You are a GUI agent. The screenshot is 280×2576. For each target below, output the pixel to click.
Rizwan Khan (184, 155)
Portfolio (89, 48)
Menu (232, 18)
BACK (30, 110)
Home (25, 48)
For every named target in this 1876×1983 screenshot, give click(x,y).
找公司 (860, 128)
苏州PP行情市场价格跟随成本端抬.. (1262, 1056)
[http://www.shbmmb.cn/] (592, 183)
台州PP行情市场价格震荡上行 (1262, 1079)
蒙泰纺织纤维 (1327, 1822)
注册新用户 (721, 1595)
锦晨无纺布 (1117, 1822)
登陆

--- --- ---

§ WHAT YOU HAVE TO DO
Show every line from the entries that includes the word "click".

§ ANSWER AREA
You are a GUI agent. The screenshot is 280×2576. For each target below, output the pixel to click.
For every named target in this 1876×1983 screenshot, give click(x,y).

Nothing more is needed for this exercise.